Directions » Copy all lines in the data that contain the string "agent".

Information provided »
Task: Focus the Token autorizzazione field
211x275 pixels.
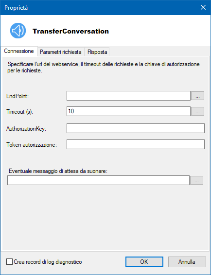Action: (136, 144)
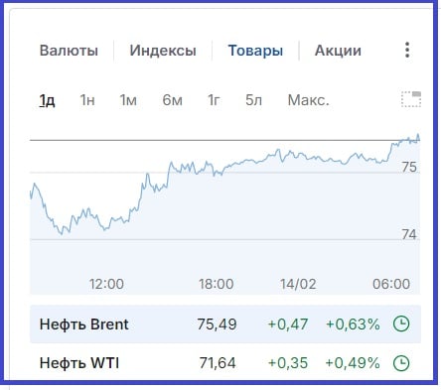Image resolution: width=441 pixels, height=390 pixels.
Task: Open the Акции tab
Action: pyautogui.click(x=338, y=51)
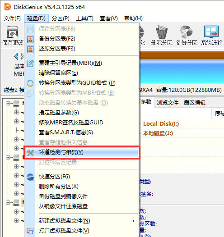
Task: Expand the first partition under the top disk
Action: [17, 113]
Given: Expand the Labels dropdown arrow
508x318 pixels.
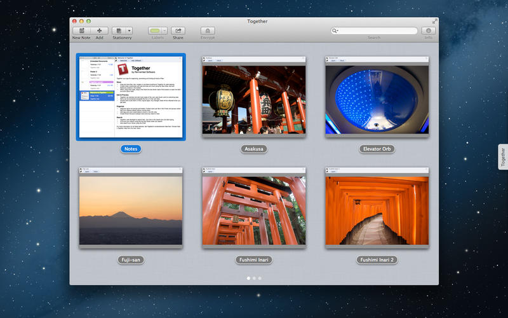Looking at the screenshot, I should [x=164, y=31].
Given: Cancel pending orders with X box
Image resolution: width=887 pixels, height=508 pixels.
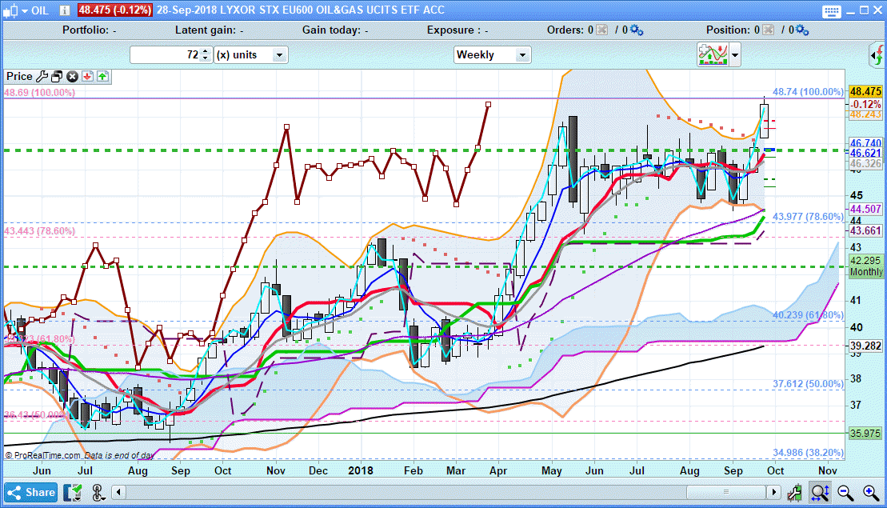Looking at the screenshot, I should click(x=602, y=30).
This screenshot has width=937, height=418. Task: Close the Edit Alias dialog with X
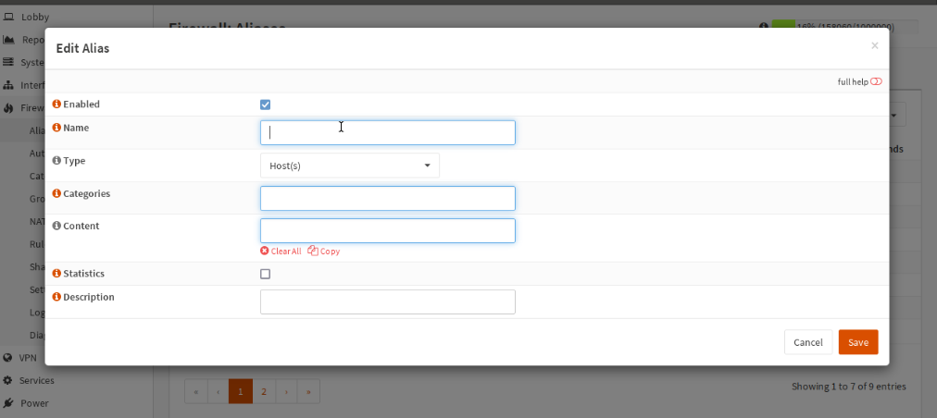tap(874, 45)
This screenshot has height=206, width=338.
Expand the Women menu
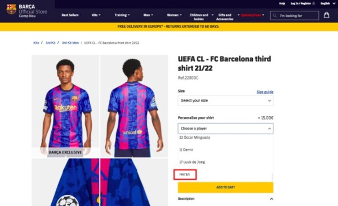tap(174, 15)
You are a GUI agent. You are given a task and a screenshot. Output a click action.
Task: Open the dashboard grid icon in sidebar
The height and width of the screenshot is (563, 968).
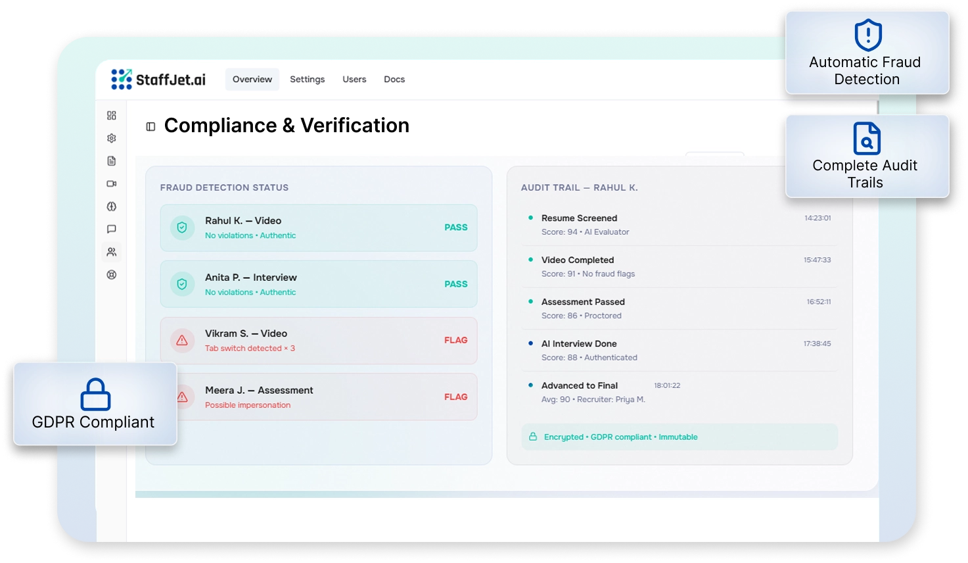click(112, 116)
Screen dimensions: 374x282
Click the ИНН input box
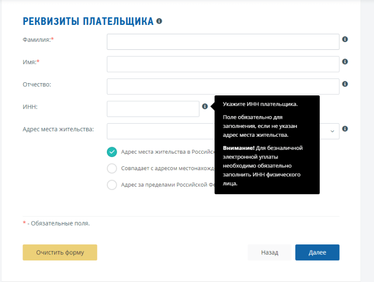[x=153, y=109]
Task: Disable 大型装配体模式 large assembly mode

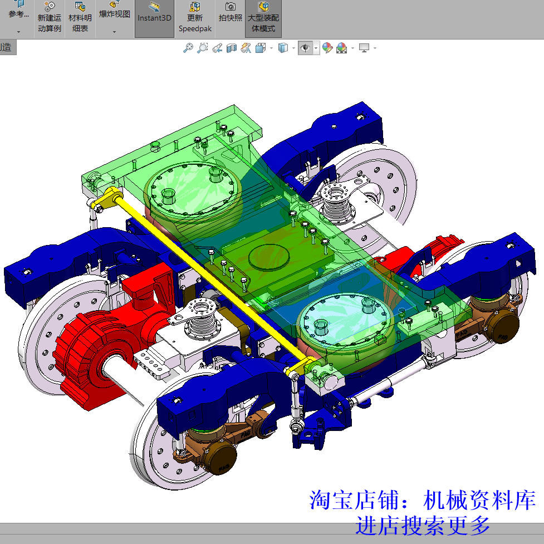Action: click(264, 17)
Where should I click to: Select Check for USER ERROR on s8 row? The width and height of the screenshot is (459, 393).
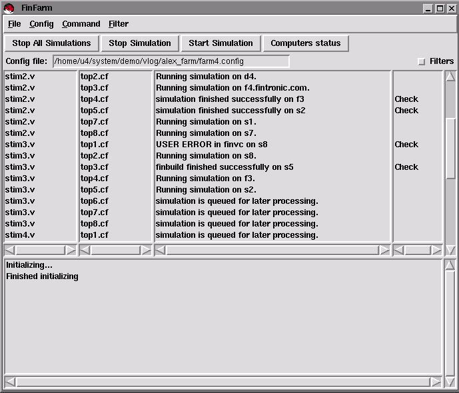pos(406,145)
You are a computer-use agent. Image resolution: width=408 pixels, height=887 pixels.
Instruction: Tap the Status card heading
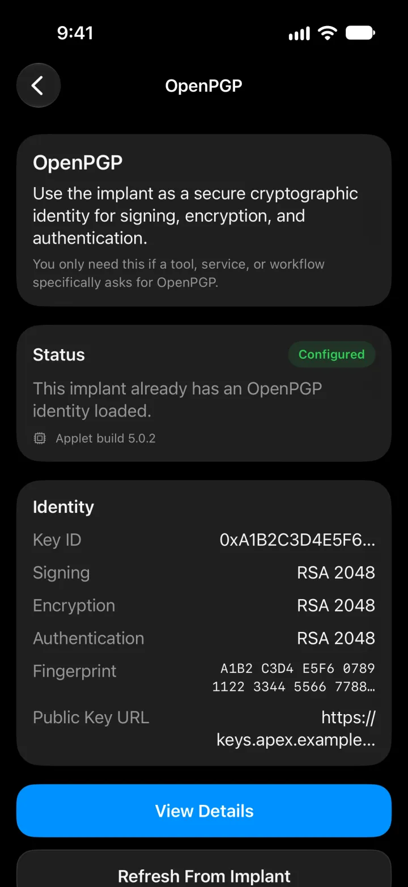click(x=59, y=355)
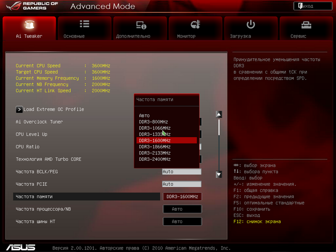
Task: Click the Частота PCIE Auto field
Action: pos(181,184)
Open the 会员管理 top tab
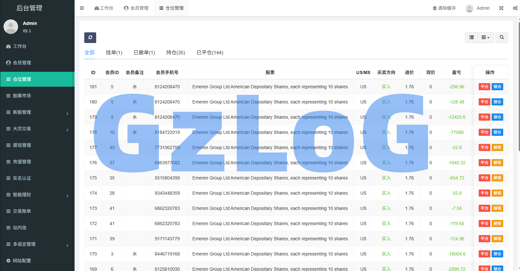The height and width of the screenshot is (271, 520). pyautogui.click(x=136, y=8)
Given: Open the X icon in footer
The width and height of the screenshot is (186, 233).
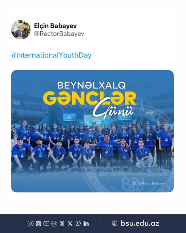Looking at the screenshot, I should tap(70, 224).

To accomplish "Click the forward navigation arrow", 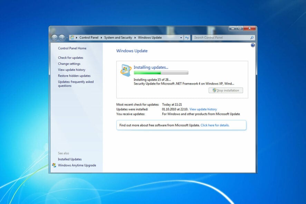I will [x=62, y=37].
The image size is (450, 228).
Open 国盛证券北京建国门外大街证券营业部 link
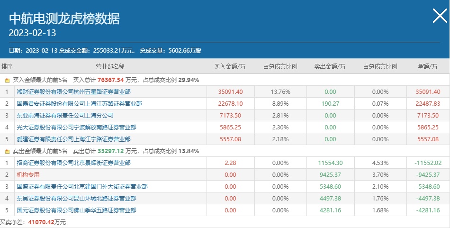tap(82, 186)
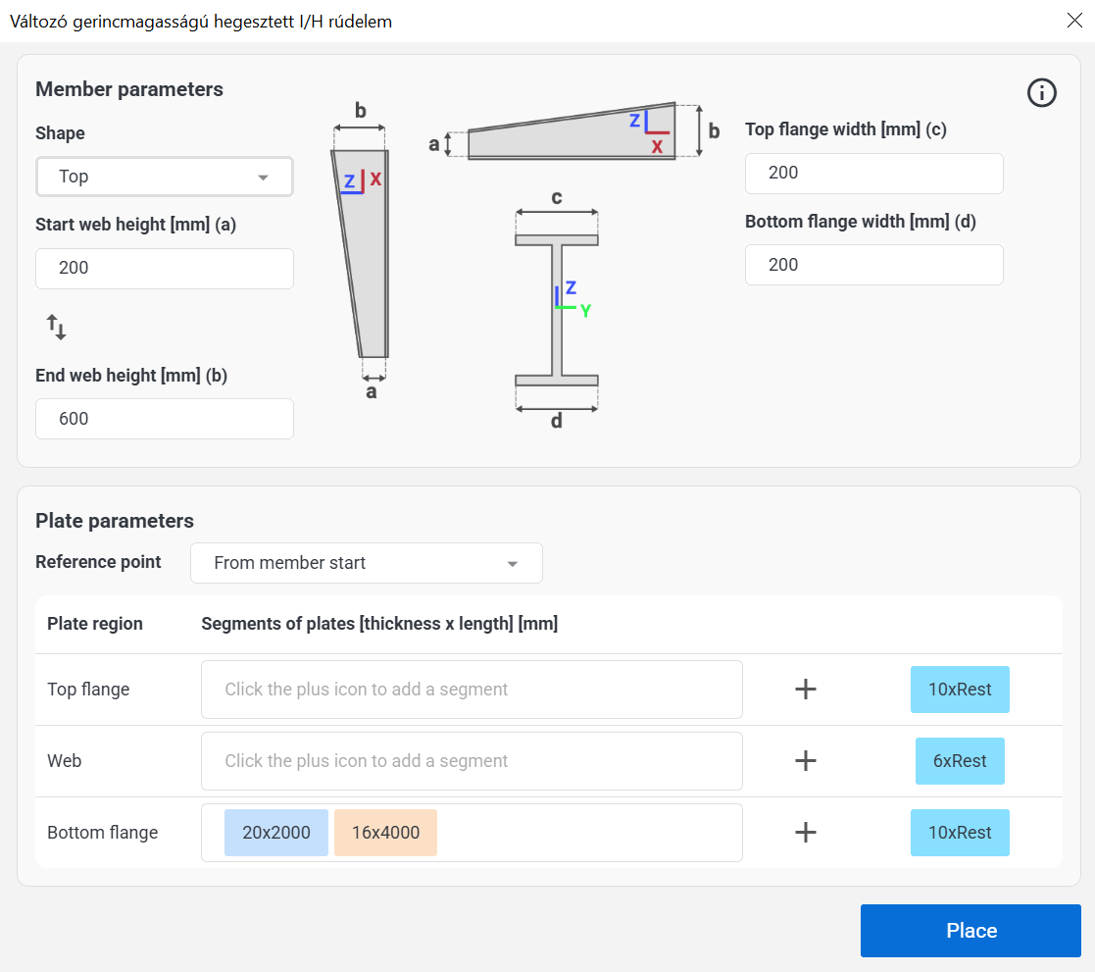Click plus icon for Bottom flange

(805, 833)
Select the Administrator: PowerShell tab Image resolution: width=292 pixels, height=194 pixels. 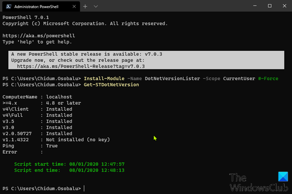click(38, 7)
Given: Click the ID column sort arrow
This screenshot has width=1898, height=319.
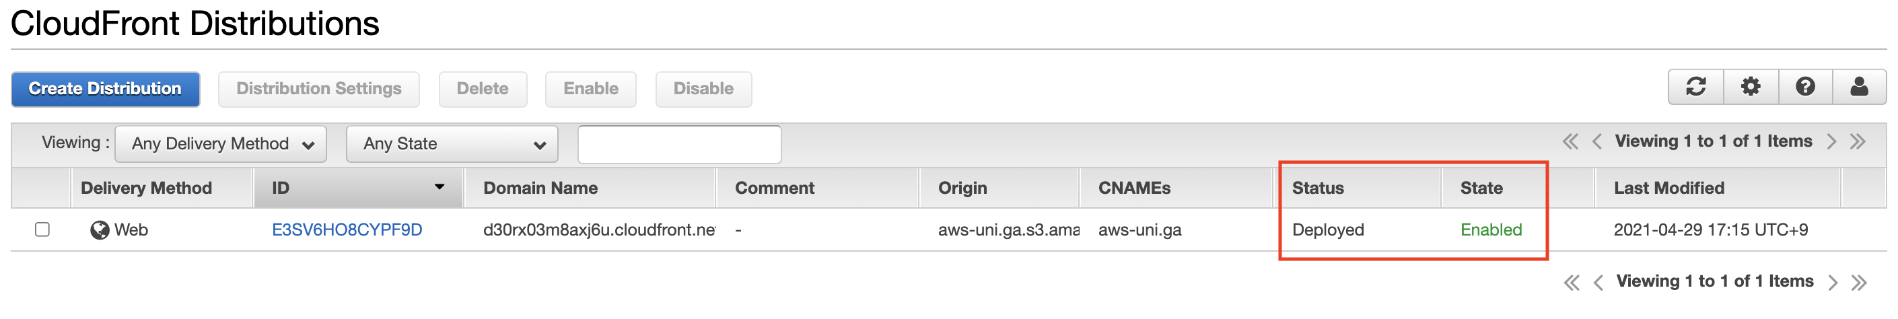Looking at the screenshot, I should (439, 187).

Your solution »
You are a GUI agent. You are given a task and a screenshot. Output a click action.
You are a computer-use agent. Image resolution: width=408 pixels, height=887 pixels.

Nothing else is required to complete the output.